_WORK TO COMPLETE_
For the word "This", find each line in the entries where it occurs and copy that line.

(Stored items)
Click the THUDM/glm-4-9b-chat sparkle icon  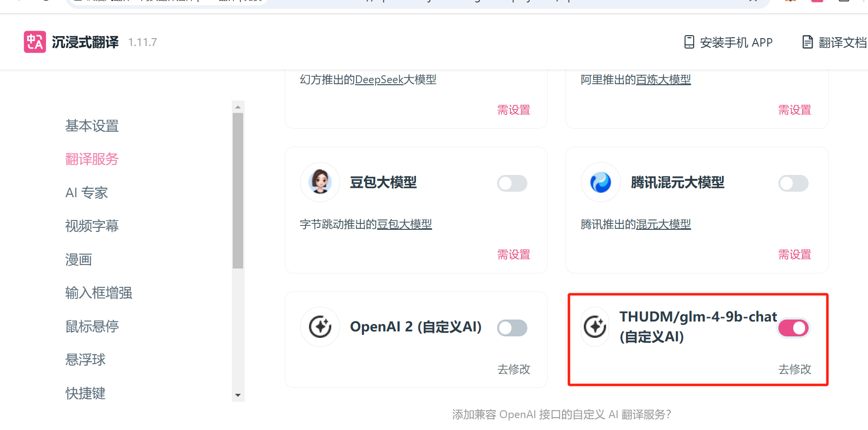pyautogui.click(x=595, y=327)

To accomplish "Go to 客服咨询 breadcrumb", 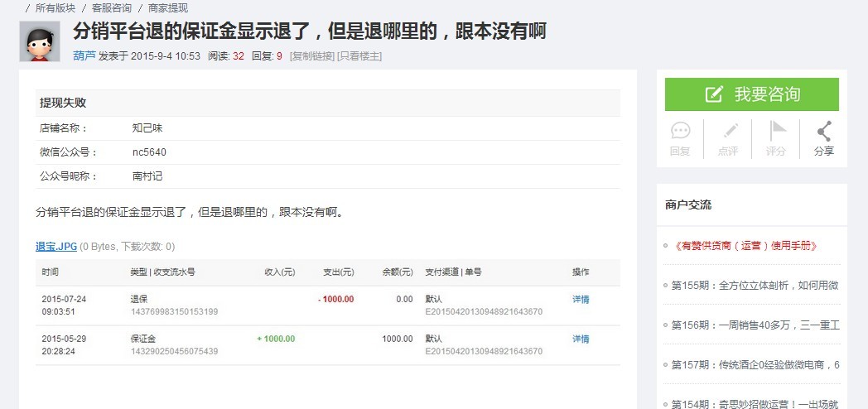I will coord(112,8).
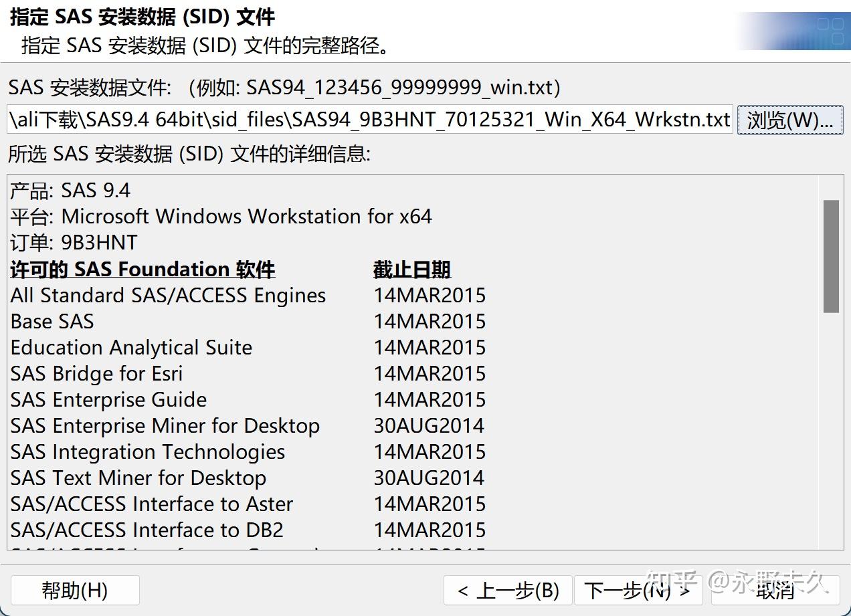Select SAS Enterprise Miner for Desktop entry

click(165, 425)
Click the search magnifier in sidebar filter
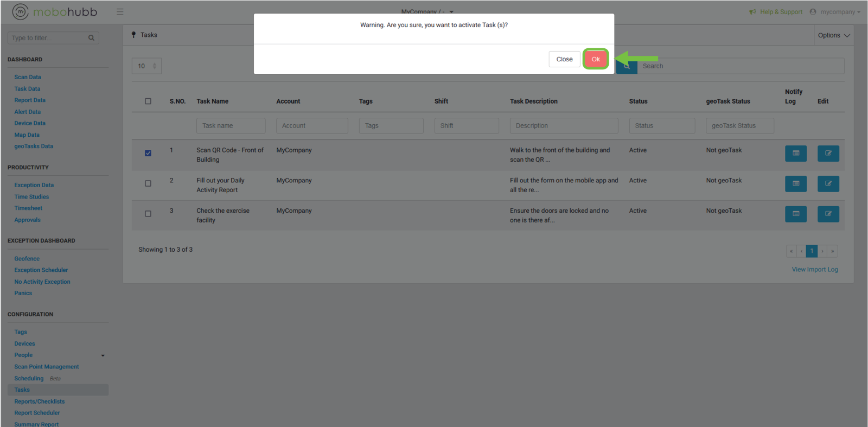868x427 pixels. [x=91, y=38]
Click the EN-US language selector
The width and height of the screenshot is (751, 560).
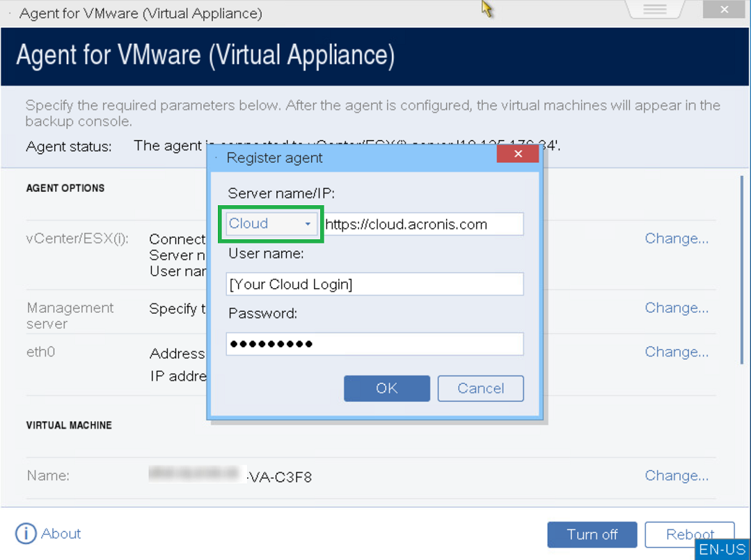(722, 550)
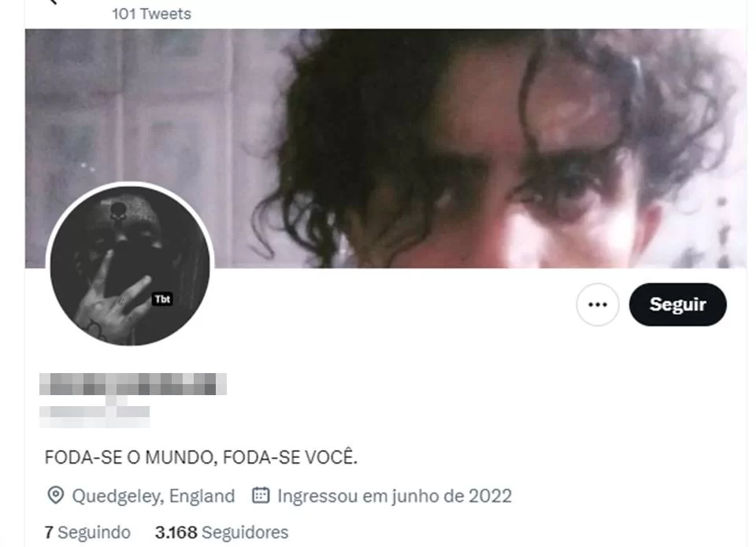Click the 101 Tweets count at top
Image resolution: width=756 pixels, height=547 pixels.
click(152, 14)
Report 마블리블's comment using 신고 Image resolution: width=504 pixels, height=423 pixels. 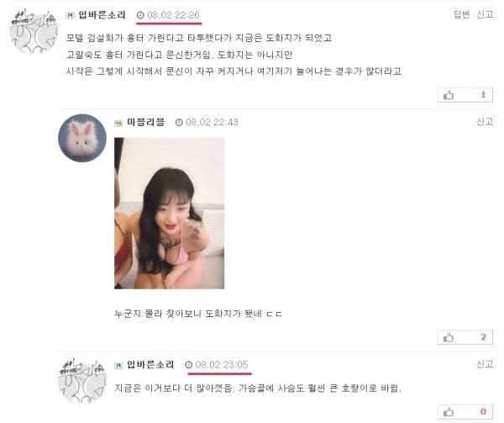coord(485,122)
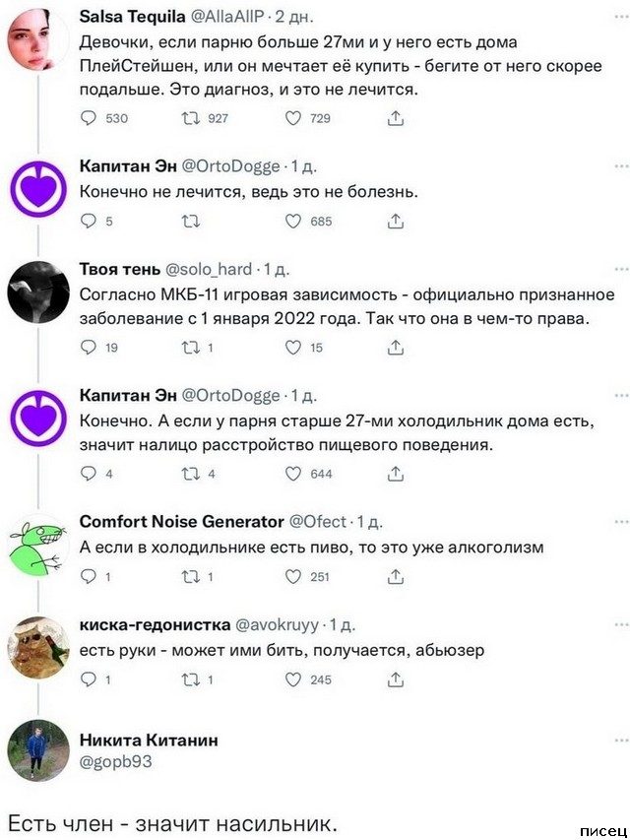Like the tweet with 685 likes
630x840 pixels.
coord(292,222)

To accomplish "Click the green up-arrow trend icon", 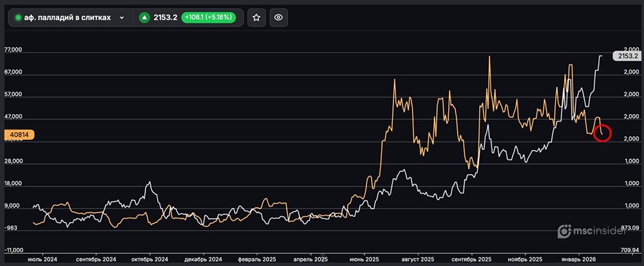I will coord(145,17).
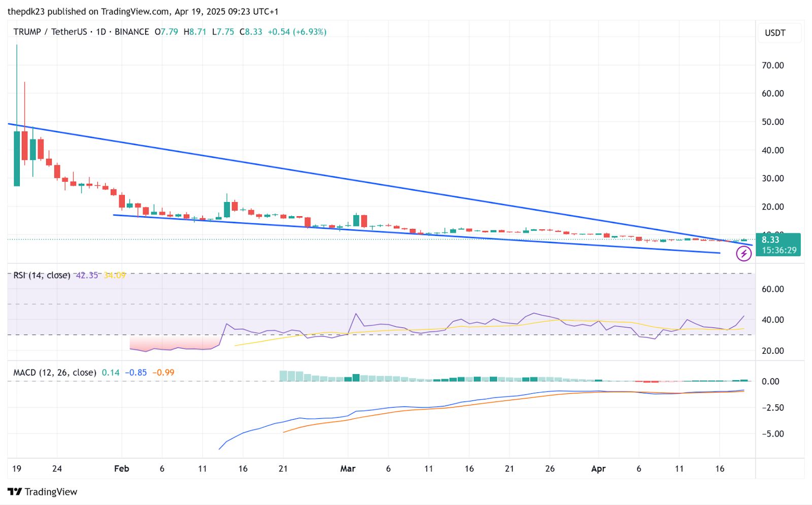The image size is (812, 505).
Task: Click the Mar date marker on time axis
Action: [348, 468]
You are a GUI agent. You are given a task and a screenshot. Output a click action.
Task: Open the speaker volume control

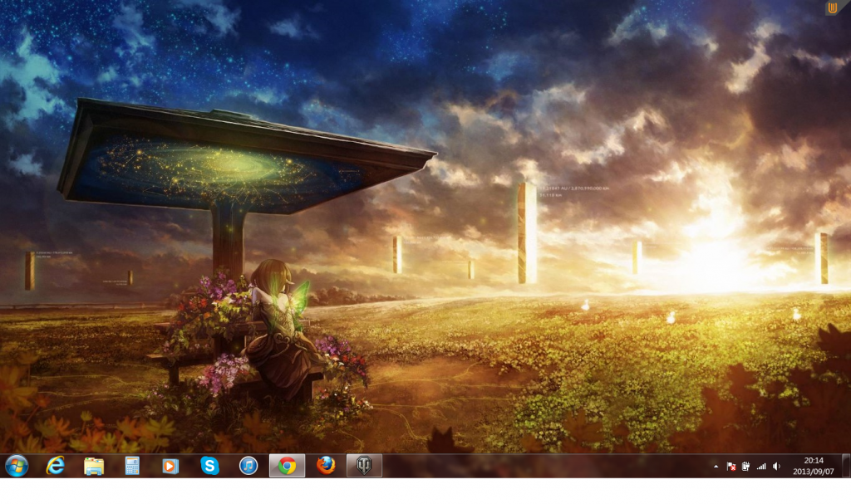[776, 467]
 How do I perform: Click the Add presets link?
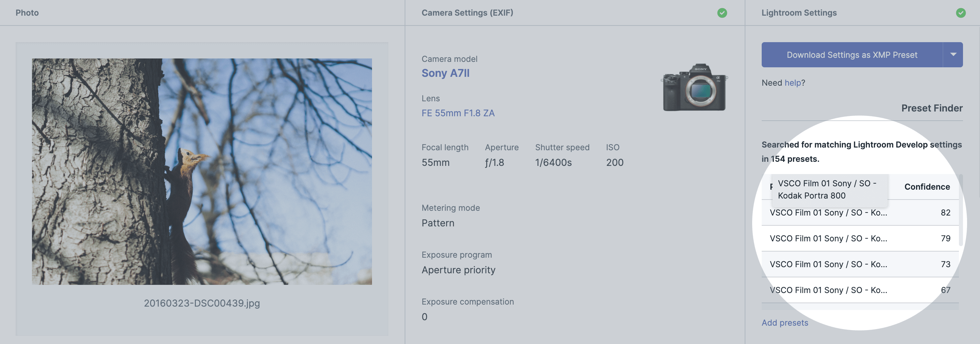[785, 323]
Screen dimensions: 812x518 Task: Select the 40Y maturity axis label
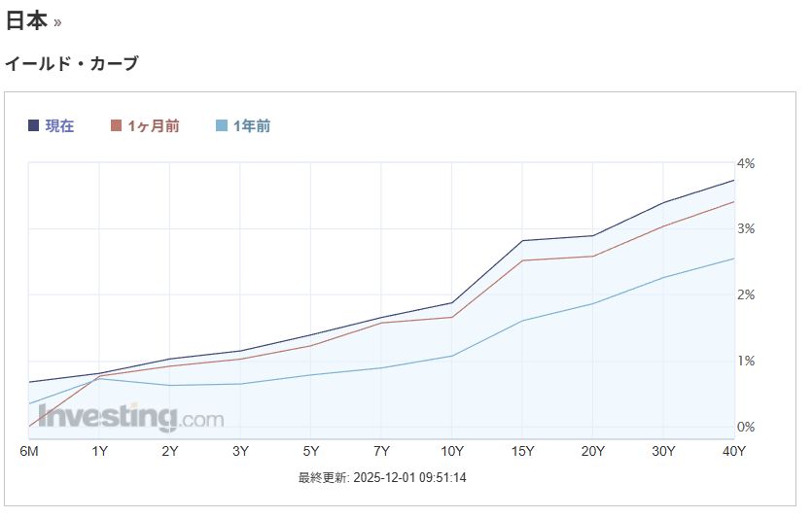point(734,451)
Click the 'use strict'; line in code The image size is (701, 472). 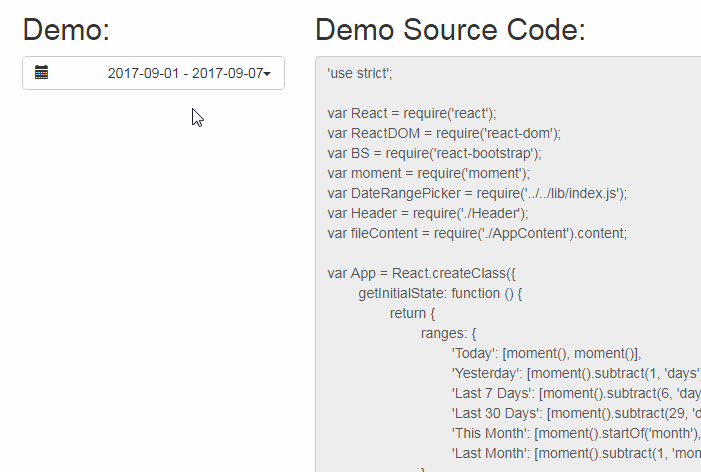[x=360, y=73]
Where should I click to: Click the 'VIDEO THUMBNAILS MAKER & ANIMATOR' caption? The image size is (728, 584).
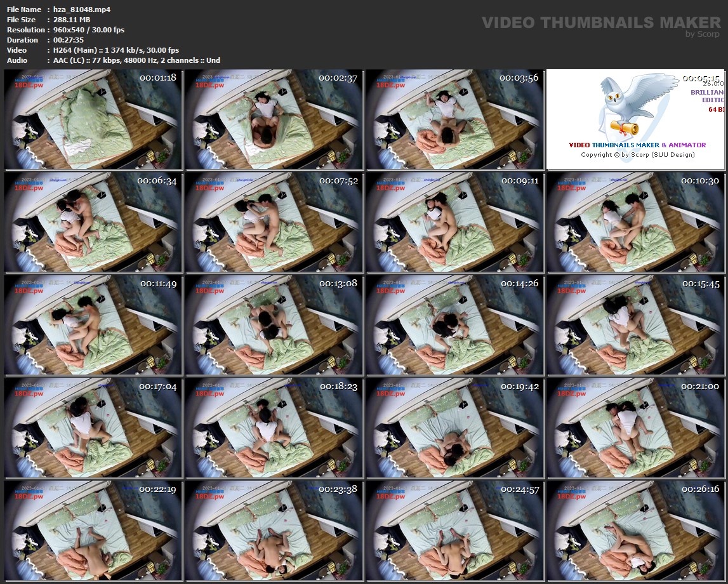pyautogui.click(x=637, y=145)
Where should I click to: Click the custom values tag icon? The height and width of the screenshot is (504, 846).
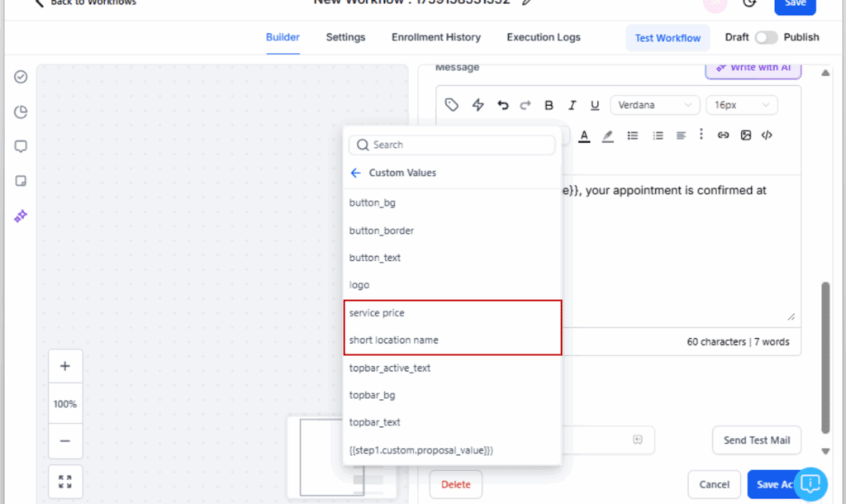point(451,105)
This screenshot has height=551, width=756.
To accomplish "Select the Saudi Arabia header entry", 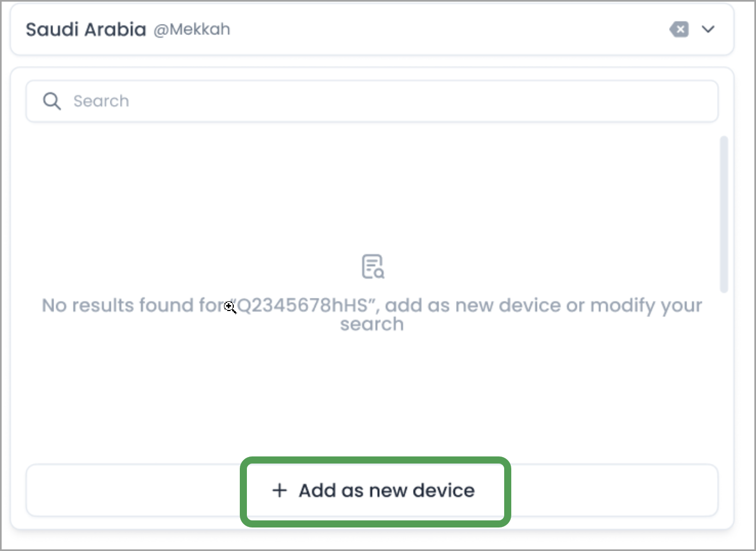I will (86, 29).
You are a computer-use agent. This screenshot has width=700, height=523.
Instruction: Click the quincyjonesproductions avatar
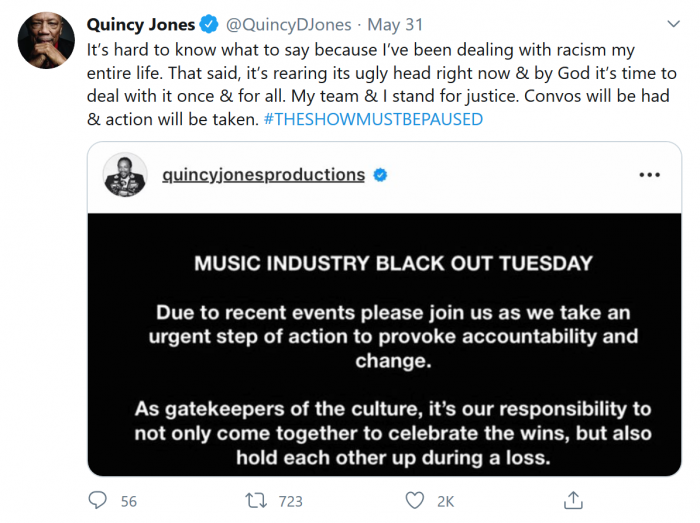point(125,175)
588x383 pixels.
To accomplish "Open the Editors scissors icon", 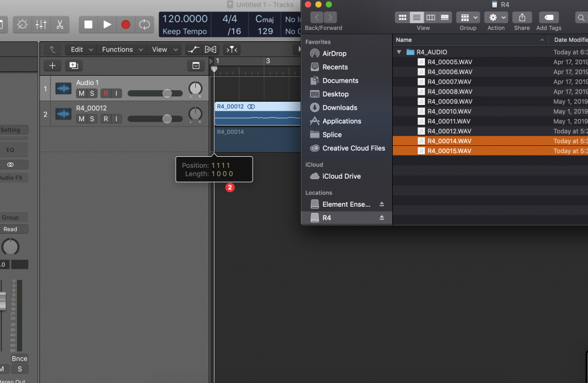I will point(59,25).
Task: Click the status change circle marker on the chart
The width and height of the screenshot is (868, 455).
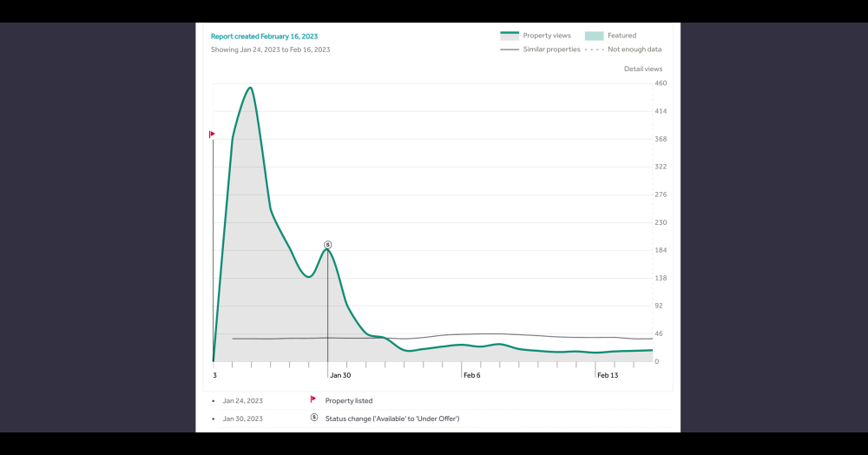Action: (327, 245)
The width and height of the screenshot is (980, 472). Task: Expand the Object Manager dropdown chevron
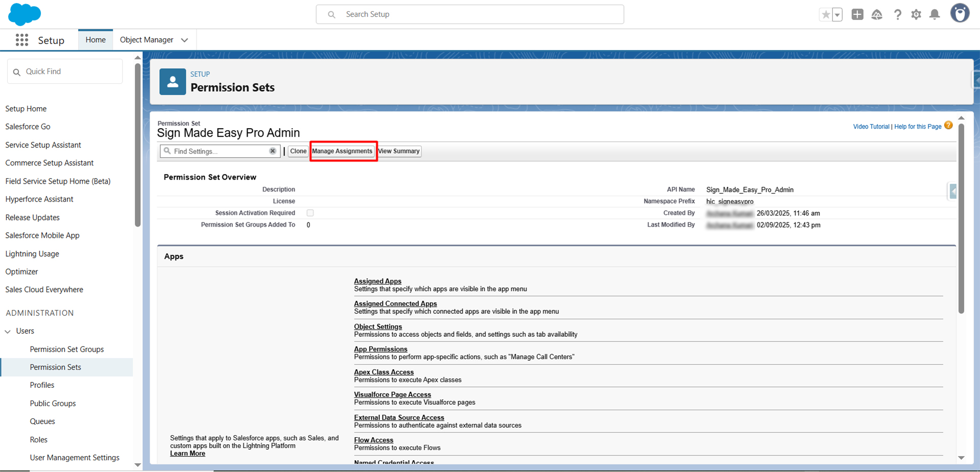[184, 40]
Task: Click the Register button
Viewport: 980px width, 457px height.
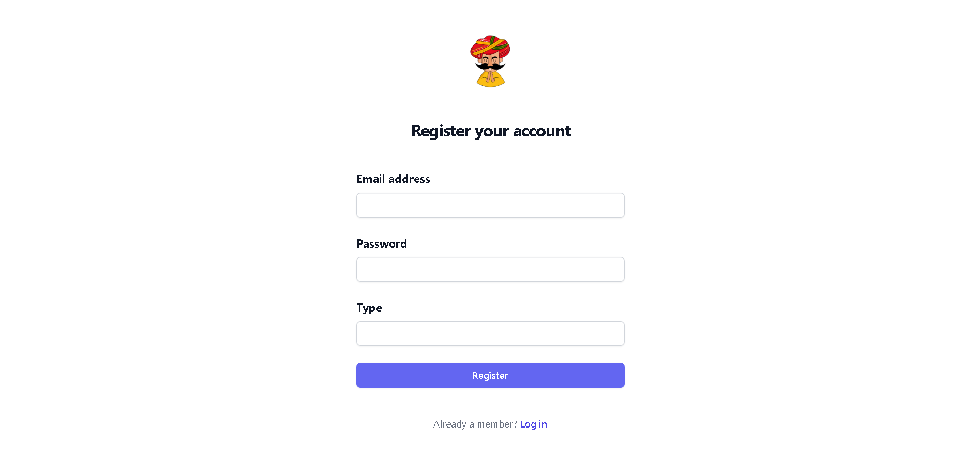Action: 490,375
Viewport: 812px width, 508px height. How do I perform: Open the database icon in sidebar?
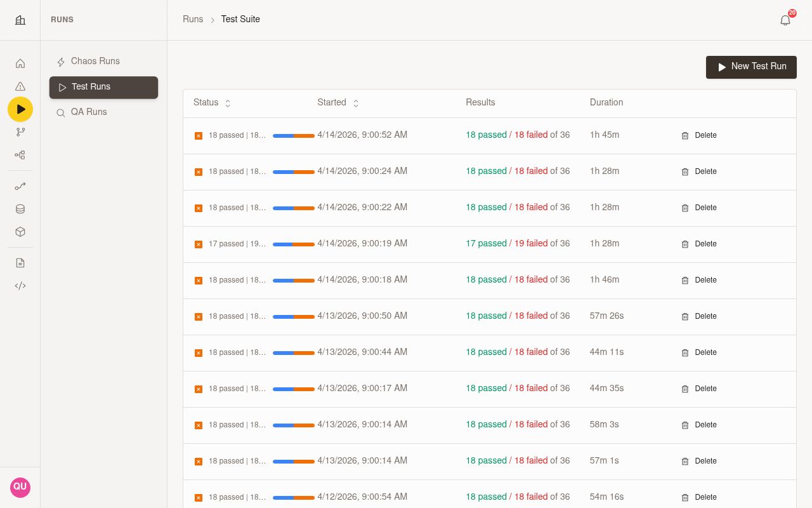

_OUTPUT OF THE TASK_
This screenshot has height=551, width=756.
You are a computer-use agent. This screenshot has width=700, height=523.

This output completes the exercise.